-- start of Provided data --

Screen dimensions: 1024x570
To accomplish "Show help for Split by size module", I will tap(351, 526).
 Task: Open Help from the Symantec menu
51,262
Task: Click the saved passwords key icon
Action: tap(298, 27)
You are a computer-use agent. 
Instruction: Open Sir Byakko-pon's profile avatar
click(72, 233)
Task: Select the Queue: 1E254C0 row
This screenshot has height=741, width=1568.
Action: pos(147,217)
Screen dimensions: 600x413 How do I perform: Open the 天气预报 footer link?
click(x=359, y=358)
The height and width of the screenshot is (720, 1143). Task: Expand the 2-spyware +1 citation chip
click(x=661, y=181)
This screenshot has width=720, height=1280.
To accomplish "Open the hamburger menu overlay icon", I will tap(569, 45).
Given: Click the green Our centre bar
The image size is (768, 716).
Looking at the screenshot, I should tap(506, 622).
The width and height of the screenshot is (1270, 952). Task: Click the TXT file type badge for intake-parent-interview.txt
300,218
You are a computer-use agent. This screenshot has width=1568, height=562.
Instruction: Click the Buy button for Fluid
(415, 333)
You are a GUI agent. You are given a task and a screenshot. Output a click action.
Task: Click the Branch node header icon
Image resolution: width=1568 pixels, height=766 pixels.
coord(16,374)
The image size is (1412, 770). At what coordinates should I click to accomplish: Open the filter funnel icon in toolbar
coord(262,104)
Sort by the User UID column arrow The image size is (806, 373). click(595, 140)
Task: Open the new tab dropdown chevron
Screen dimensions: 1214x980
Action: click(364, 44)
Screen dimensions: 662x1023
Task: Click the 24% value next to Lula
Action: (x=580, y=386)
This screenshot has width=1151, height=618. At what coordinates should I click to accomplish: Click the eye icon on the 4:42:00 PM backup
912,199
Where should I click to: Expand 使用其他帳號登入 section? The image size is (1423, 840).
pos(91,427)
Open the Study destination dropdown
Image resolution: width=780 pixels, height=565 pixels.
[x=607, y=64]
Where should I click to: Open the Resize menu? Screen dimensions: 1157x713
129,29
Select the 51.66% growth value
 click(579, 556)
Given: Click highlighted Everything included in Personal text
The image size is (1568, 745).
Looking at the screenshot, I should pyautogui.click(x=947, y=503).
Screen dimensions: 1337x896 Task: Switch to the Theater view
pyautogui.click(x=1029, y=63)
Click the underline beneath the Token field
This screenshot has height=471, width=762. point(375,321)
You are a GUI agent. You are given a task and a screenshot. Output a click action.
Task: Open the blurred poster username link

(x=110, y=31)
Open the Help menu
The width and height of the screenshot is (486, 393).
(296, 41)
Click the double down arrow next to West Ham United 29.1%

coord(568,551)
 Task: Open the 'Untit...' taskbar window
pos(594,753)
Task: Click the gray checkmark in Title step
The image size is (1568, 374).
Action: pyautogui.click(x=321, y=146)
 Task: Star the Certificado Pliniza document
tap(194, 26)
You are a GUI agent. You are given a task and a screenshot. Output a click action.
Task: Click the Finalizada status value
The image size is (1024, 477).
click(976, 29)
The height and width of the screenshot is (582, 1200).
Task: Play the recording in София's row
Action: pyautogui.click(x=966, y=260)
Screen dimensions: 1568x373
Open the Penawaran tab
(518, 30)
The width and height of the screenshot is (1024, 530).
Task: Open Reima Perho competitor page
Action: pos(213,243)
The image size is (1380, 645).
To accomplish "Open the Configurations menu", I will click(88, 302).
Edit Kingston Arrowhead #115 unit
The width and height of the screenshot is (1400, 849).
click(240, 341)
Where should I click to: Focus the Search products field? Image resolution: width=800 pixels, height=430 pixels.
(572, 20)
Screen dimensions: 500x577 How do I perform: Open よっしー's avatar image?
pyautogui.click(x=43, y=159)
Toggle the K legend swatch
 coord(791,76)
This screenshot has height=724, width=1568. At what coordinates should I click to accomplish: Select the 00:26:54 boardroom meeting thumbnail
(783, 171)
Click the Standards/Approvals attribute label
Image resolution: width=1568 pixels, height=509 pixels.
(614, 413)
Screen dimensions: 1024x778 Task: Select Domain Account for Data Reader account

-- end of Provided data --

**Challenge**
Reproduce the listing above, replacing every "Instruction" with "Goal" and changing nothing else.

**Answer to this task**
Screen dimensions: 1024x570
To accomplish "Show help for Split by size module", I will tap(351, 526).
 Task: Open Help from the Symantec menu
51,262
Task: Click the saved passwords key icon
Action: tap(298, 27)
You are a computer-use agent. 
Goal: Open Sir Byakko-pon's profile avatar
click(72, 233)
Task: Select the Queue: 1E254C0 row
This screenshot has height=741, width=1568.
Action: pos(147,217)
Screen dimensions: 600x413 How do I perform: Open the 天气预报 footer link?
click(x=359, y=358)
The height and width of the screenshot is (720, 1143). Task: Expand the 2-spyware +1 citation chip
click(x=661, y=181)
This screenshot has width=720, height=1280.
To accomplish "Open the hamburger menu overlay icon", I will tap(569, 45).
Given: Click the green Our centre bar
The image size is (768, 716).
Looking at the screenshot, I should tap(506, 622).
The width and height of the screenshot is (1270, 952). Task: Click the TXT file type badge for intake-parent-interview.txt
300,218
You are a computer-use agent. This screenshot has width=1568, height=562.
Goal: Click the Buy button for Fluid
(415, 333)
You are a GUI agent. You are given a task and a screenshot. Output a click action.
Task: Click the Branch node header icon
Image resolution: width=1568 pixels, height=766 pixels.
coord(16,374)
The image size is (1412, 770). At what coordinates should I click to accomplish: Open the filter funnel icon in toolbar
coord(262,104)
Sort by the User UID column arrow The image size is (806, 373). click(595, 140)
Task: Open the new tab dropdown chevron
Screen dimensions: 1214x980
Action: click(364, 44)
Screen dimensions: 662x1023
Task: Click the 24% value next to Lula
Action: (x=580, y=386)
This screenshot has width=1151, height=618. At what coordinates should I click to accomplish: Click the eye icon on the 4:42:00 PM backup
912,199
Where should I click to: Expand 使用其他帳號登入 section? The image size is (1423, 840).
pos(91,427)
Open the Study destination dropdown
Image resolution: width=780 pixels, height=565 pixels.
[x=607, y=64]
Where should I click to: Open the Resize menu? Screen dimensions: 1157x713
129,29
Select the 51.66% growth value
 click(579, 556)
Given: Click highlighted Everything included in Personal text
The image size is (1568, 745).
Looking at the screenshot, I should pyautogui.click(x=947, y=503).
Screen dimensions: 1337x896 Task: Switch to the Theater view
pyautogui.click(x=1029, y=63)
Click the underline beneath the Token field
This screenshot has height=471, width=762. point(375,321)
You are a GUI agent. You are given a task and a screenshot. Output a click action.
Task: Open the blurred poster username link

(x=110, y=31)
Open the Help menu
The width and height of the screenshot is (486, 393).
(296, 41)
Click the double down arrow next to West Ham United 29.1%

coord(568,551)
 Task: Open the 'Untit...' taskbar window
pos(594,753)
Task: Click the gray checkmark in Title step
The image size is (1568, 374).
Action: pyautogui.click(x=321, y=146)
 Task: Star the Certificado Pliniza document
tap(194, 26)
You are a GUI agent. You are given a task and a screenshot. Output a click action.
Task: Click the Finalizada status value
The image size is (1024, 477).
click(976, 29)
The height and width of the screenshot is (582, 1200).
Task: Play the recording in София's row
Action: pyautogui.click(x=966, y=260)
Screen dimensions: 1568x373
Open the Penawaran tab
(518, 30)
The width and height of the screenshot is (1024, 530).
Task: Open Reima Perho competitor page
Action: pos(213,243)
The image size is (1380, 645).
To accomplish "Open the Configurations menu", I will click(88, 302).
Edit Kingston Arrowhead #115 unit
The width and height of the screenshot is (1400, 849).
click(240, 341)
Where should I click to: Focus the Search products field? Image resolution: width=800 pixels, height=430 pixels.
(572, 20)
Screen dimensions: 500x577 How do I perform: Open よっしー's avatar image?
pyautogui.click(x=43, y=159)
Toggle the K legend swatch
 coord(791,76)
This screenshot has height=724, width=1568. At what coordinates should I click to accomplish: Select the 00:26:54 boardroom meeting thumbnail
(783, 171)
Click the Standards/Approvals attribute label
Image resolution: width=1568 pixels, height=509 pixels.
(614, 413)
Screen dimensions: 1024x778 Task: Select Domain Account for Data Reader account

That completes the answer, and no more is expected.